→ INSTRUCTIONS TO FOLLOW
Reproduce the listing that follows with no differences at all.

→ GIVEN INFORMATION
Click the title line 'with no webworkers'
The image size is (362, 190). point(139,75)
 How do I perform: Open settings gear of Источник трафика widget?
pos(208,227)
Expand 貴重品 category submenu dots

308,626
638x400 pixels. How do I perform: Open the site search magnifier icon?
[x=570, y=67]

→ SOLUTION FOR THIS EXERCISE
Click the title line 'with no webworkers'
The image size is (362, 190). point(139,75)
 How do I perform: Open settings gear of Источник трафика widget?
pos(208,227)
Expand 貴重品 category submenu dots

308,626
638x400 pixels. How do I perform: Open the site search magnifier icon?
[x=570, y=67]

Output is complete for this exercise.